Светлый фон

– Ладно. А как насчет подозреваемого?

– О-а! Не люблю его. Сильно, скверно не люблю. Поэтому не имею права высказываться. Идем?

– Да, время, – сказал Хайдаров.

…В рубке грызлись специалисты. Такэда нападал на Стоник:

– Вольфрам! Конечно вольфрам, если обшивка вольфрамовая! Стержень! А ты знаешь, как прессуют обшивку? Нет, плохо ты знаешь. Ты зайди ко мне в каюту!..

– Зачем бы это? – ледяным голосом перебила Марта Стоник.

Краснов захохотал. Такэда замер с открытым ртом. Махнул рукой и, обращаясь уже к Сперантову, стал объяснять:

– Это наша казнь египетская – обшивки. Они кристаллизуются то ли под нагревами, то ли под метеорной дробью. Кристалл до восьми миллиметров, сцепление ослаблено. Ткни пальцем – летит…

– Ха-ха-ха! – досмеивался Краснов. – Он прав… А в каюте у него, ха-ха, простите, склад рекламаций. Каждый рейс передает жалобы на обшивку, я это подписываю как первый помощник.

Такэда проворчал:

– Первое дело – создать замкнутую гипотезу…

Сперантов кивал. Было заметно – он едва слушает. Он висел у пульта, удивительно аккуратный даже в пассажирском скафандре, спустив веки на выпуклые глаза. Когда все замолчали, он еще некоторое время кивал. Открыл глаза и заговорил, улыбаясь и благожелательно переводя взгляд на всех по очереди и опять-таки кивая после каждой фразы:

– Действительно, несистемный метеорит, соударившийся с крупным кристаллом вольфрама… – (Кивок.) – И действительно, испарившийся успел бы передать часть импульса кристаллу… Последний же и произвел бы разрушения… – (Кивок.) – Разрушения, описанные уважаемой коллегой Стоник. Здесь нет противоречия. Методологически я согласен с коллегой Такэдой. Нам лучше, – (кивок), – воздержаться от широких гипотез в части метеорита. С другой стороны, никакая гипотеза о неопознанном объекте не покажется чересчур широкой…

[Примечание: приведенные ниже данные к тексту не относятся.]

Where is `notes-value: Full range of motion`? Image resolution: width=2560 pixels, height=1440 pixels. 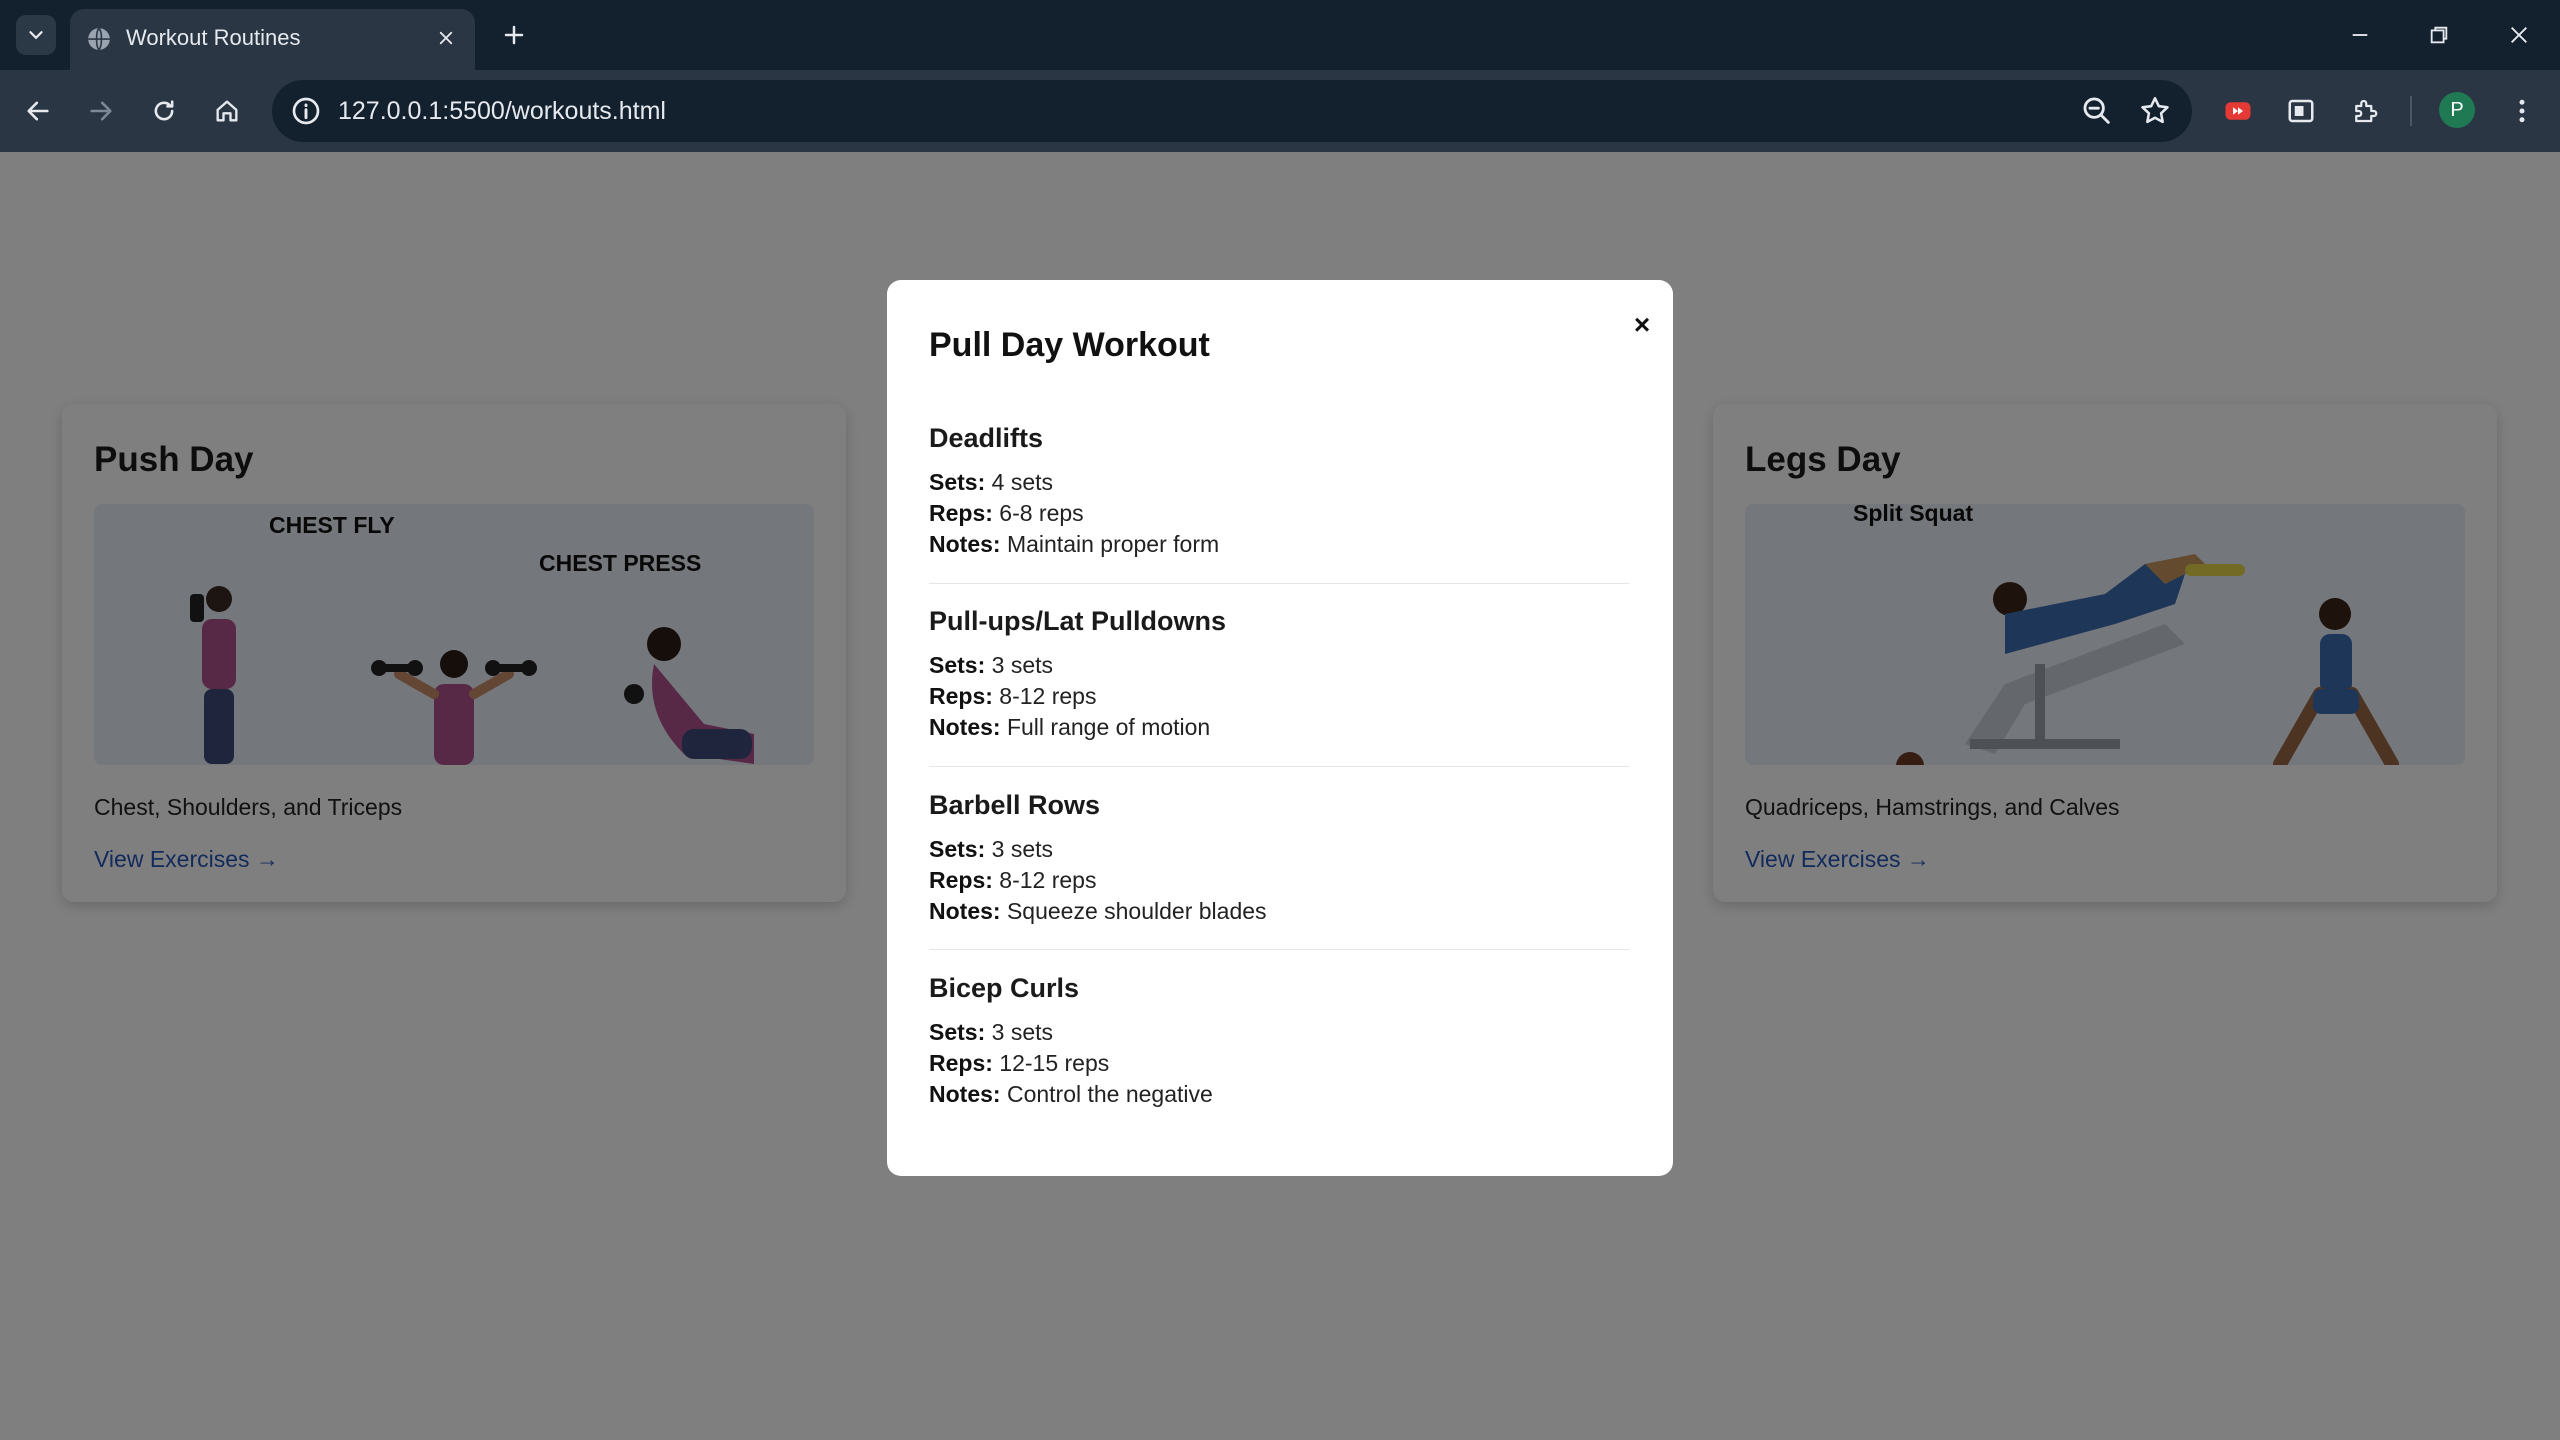 notes-value: Full range of motion is located at coordinates (1108, 727).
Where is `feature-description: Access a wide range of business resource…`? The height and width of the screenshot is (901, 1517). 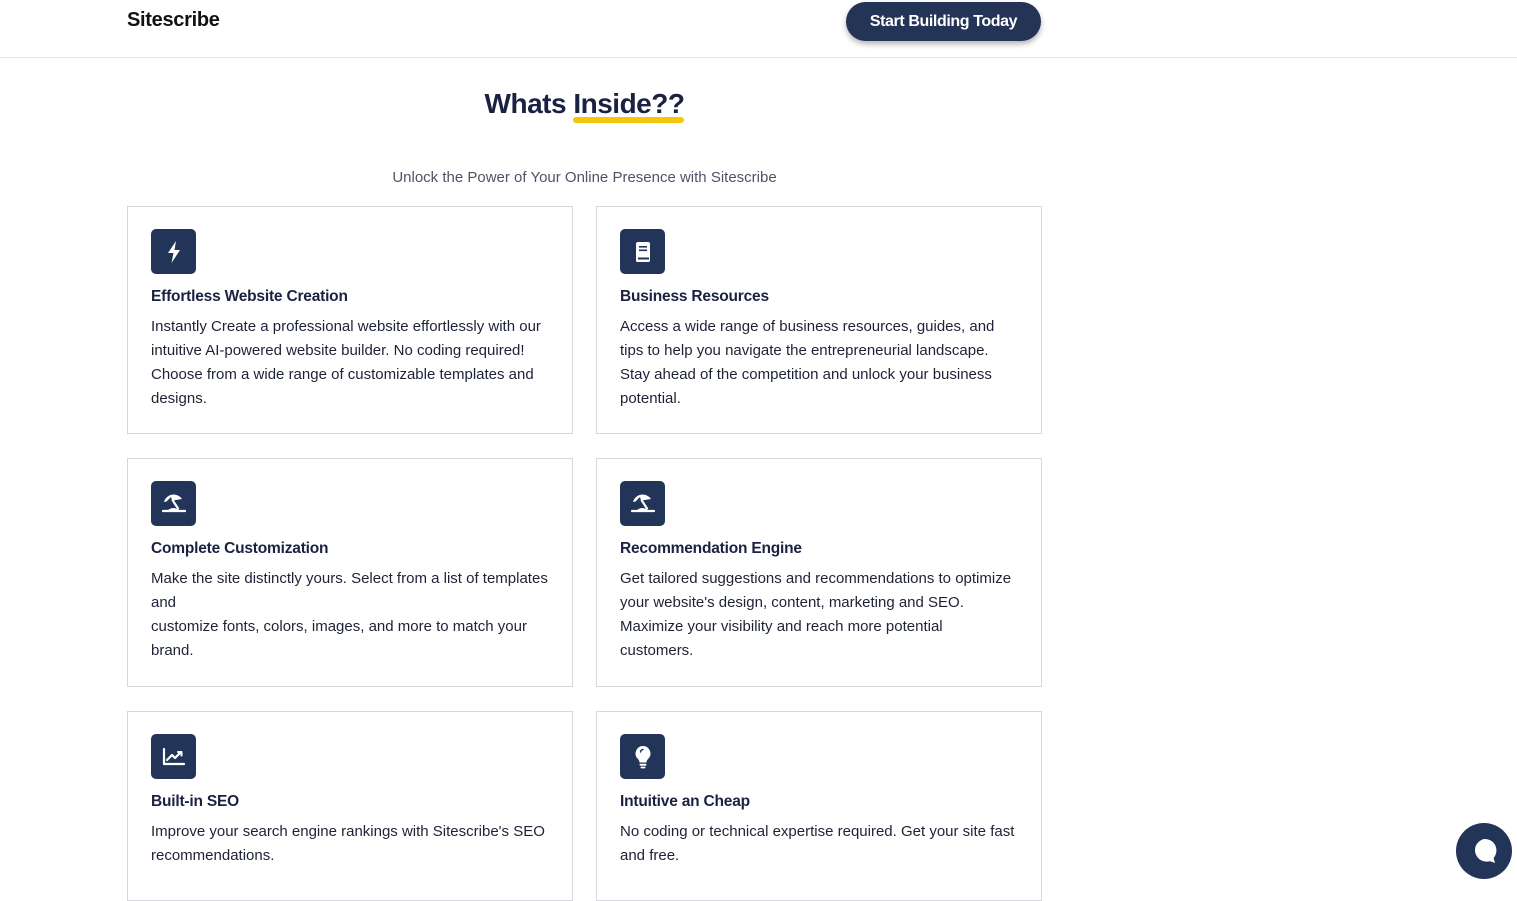
feature-description: Access a wide range of business resource… is located at coordinates (808, 362).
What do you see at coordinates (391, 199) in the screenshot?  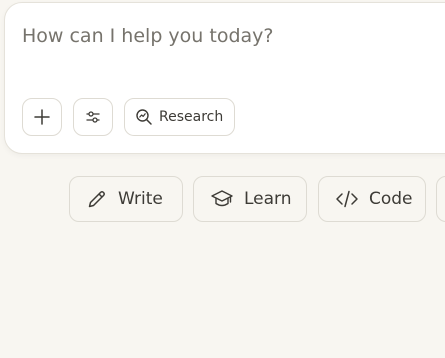 I see `suggestion-code-label: Code` at bounding box center [391, 199].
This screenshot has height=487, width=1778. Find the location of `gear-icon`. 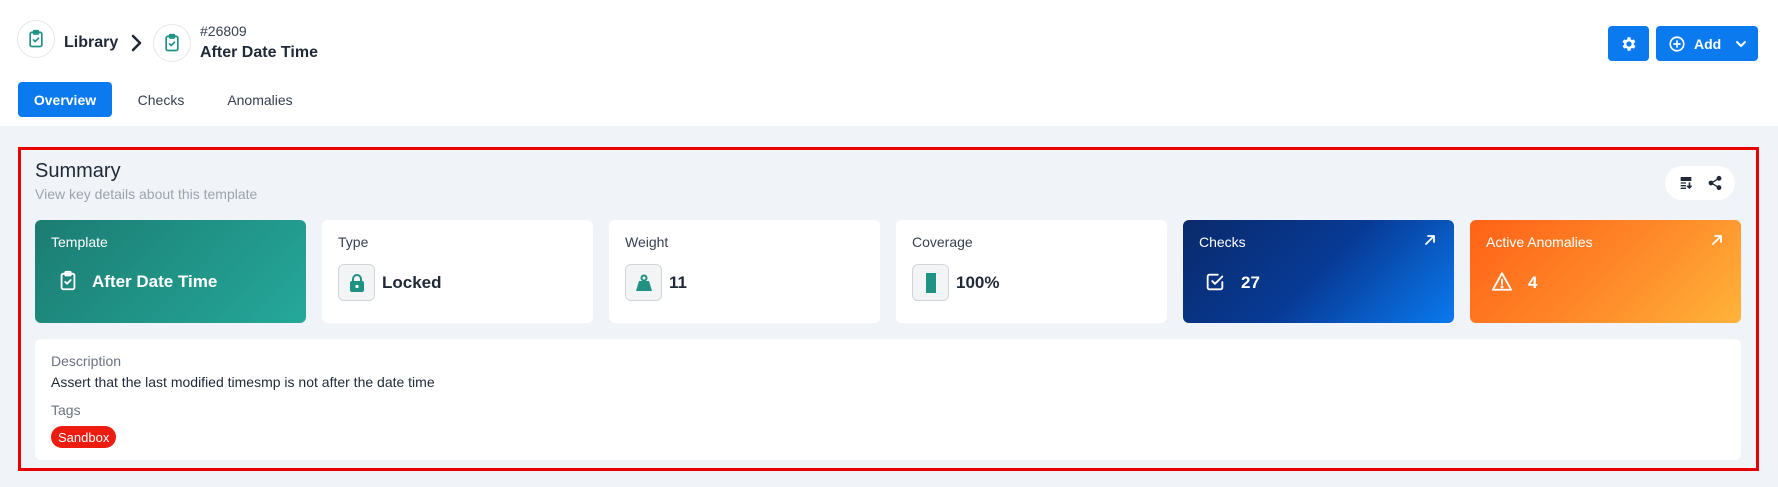

gear-icon is located at coordinates (1628, 44).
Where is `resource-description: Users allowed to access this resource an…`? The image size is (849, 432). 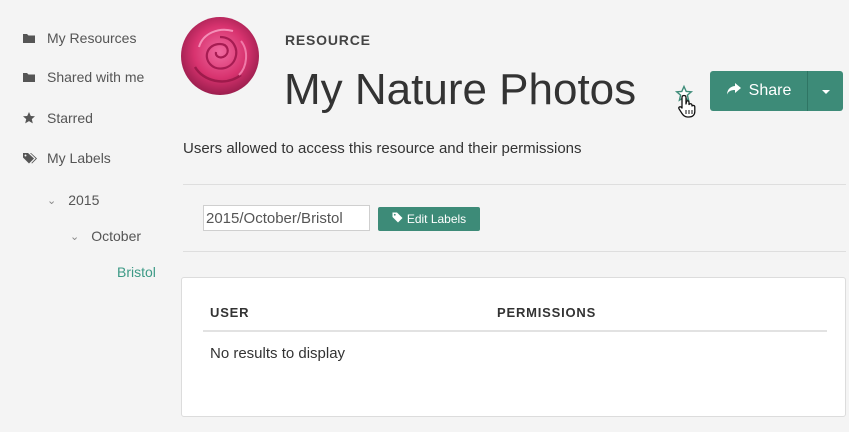
resource-description: Users allowed to access this resource an… is located at coordinates (382, 148).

Это минимум на полчаса, подумал Хайдаров.

Но Сперантов блеснул глазами и решительно закончил:

– Предлагаю начать эксперименты. Машина готова?

– Машина готова, – сказал Бутенко.

– Я бы начал со спектрографии в лучах лазера.

Юнссон, по-видимому, уже порядочное время возился с Оккамом. Ловко перевернувшись над пультом, он рявкнул:

– Лазеры-мазеры! А я бы вышел и потрогал это за галстук.